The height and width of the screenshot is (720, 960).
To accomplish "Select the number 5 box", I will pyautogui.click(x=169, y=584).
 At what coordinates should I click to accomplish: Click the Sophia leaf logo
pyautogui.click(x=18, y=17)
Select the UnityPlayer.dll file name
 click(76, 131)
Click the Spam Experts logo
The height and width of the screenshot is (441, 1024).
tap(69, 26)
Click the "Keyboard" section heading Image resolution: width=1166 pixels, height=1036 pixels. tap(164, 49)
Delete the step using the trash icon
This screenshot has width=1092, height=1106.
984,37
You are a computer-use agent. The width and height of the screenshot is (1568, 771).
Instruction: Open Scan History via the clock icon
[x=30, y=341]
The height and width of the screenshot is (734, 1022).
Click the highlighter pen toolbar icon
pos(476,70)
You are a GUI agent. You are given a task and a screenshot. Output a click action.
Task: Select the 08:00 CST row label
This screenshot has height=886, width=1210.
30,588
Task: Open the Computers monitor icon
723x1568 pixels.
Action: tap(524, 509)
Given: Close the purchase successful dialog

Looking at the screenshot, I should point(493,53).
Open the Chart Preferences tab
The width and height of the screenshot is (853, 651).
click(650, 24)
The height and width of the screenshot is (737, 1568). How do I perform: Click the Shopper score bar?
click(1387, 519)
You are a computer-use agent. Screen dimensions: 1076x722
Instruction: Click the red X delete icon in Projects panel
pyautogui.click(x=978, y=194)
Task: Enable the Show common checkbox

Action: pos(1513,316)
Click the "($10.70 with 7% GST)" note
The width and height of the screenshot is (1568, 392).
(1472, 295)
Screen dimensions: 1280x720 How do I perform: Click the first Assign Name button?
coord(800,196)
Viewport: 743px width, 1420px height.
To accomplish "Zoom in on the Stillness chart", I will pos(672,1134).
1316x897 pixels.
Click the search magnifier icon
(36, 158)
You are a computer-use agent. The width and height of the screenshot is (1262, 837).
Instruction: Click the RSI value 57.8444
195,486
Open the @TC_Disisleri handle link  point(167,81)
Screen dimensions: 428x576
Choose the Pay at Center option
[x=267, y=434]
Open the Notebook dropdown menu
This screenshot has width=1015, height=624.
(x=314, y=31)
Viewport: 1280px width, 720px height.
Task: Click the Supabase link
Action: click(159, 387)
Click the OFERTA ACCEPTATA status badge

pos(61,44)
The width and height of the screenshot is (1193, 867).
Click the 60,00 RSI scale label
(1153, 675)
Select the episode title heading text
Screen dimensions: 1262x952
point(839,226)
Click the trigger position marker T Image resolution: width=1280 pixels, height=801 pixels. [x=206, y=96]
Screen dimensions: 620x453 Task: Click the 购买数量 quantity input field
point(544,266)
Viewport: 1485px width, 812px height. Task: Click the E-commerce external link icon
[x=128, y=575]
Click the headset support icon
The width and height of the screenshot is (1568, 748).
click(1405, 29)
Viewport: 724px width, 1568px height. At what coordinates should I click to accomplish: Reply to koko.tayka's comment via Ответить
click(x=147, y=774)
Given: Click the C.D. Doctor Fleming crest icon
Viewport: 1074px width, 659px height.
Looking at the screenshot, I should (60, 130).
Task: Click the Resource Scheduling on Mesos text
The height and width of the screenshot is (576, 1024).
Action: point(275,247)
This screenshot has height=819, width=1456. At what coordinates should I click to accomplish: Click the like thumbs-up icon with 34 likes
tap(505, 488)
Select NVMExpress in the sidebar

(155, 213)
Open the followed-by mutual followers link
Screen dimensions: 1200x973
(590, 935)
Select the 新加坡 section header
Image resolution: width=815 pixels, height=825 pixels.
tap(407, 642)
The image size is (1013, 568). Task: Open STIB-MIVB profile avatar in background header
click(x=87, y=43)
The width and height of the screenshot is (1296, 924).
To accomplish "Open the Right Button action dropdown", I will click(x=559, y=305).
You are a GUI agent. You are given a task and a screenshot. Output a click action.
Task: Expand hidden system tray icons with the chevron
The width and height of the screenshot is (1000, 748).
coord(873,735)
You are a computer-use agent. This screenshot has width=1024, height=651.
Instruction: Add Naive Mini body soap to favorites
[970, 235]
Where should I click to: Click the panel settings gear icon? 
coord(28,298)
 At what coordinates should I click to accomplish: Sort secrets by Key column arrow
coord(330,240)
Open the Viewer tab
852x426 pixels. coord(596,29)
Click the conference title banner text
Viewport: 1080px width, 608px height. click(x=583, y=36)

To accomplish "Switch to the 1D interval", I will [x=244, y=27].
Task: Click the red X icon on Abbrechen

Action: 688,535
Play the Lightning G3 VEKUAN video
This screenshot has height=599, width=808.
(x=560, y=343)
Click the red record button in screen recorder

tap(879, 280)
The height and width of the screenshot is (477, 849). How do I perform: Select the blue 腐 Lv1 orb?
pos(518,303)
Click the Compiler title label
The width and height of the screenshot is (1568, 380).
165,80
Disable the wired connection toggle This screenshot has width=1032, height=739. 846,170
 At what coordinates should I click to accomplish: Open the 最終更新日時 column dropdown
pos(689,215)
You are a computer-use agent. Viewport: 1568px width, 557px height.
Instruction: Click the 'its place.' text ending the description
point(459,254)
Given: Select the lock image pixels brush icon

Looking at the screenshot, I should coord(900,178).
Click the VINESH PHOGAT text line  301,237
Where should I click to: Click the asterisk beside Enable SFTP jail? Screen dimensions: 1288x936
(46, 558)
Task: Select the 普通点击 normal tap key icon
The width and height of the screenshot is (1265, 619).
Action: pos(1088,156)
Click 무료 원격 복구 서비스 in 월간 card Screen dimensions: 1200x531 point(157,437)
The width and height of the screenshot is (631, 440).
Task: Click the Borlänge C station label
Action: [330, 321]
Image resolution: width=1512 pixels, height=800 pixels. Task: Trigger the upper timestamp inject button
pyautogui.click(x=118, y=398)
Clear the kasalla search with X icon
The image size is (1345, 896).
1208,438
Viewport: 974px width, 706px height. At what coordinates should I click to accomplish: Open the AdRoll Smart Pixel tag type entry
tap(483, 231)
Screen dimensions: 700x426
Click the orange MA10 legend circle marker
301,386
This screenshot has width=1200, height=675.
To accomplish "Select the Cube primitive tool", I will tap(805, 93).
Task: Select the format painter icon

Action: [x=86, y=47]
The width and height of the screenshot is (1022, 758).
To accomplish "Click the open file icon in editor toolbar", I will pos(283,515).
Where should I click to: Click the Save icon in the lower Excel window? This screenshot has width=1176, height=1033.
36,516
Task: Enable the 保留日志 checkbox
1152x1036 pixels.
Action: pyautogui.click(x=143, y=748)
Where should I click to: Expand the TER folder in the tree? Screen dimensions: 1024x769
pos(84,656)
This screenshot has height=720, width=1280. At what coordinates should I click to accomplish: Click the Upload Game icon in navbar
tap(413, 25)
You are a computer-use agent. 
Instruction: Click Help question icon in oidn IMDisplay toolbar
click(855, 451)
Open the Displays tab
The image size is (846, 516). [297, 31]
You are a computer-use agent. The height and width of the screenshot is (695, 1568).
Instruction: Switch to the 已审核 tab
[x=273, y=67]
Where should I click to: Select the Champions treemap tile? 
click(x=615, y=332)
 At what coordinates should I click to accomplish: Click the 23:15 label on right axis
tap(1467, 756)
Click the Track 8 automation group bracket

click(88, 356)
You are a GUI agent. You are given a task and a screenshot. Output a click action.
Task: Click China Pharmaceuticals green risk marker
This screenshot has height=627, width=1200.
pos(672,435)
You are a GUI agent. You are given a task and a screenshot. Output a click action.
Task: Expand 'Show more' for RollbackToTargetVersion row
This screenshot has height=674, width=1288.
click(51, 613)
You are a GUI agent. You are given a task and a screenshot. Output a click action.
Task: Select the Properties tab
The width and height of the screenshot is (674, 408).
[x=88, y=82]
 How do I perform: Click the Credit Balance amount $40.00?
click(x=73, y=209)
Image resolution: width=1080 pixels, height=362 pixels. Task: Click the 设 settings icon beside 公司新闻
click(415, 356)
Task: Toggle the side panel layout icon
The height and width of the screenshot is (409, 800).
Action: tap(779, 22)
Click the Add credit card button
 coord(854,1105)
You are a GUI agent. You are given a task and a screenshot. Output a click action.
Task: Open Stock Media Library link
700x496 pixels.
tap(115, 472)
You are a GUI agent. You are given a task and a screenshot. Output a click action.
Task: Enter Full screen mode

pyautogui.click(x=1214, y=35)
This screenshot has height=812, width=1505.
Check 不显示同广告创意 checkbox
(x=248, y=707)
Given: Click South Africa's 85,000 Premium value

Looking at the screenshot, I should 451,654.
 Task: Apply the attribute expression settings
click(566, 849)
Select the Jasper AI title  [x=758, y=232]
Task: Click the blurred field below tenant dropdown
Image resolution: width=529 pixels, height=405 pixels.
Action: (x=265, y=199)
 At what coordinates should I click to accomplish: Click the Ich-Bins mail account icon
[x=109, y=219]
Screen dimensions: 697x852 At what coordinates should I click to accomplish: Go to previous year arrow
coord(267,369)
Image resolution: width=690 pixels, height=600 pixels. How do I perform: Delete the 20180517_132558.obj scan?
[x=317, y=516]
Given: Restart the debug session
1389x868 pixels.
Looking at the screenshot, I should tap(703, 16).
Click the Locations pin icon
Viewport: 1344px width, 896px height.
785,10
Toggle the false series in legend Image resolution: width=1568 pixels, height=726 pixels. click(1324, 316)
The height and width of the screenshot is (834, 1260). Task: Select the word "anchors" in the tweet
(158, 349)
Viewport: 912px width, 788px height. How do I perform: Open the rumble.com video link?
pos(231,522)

———

Given task >> Copy out the entries starting at the line containing "Click 무료 원격" and ending at the line containing "pyautogui.click(x=118, y=398)".

Final answer >>
Click 무료 원격 복구 서비스 in 월간 card Screen dimensions: 1200x531 point(157,437)
The width and height of the screenshot is (631, 440).
Task: Click the Borlänge C station label
Action: [330, 321]
Image resolution: width=1512 pixels, height=800 pixels. Task: Trigger the upper timestamp inject button
pyautogui.click(x=118, y=398)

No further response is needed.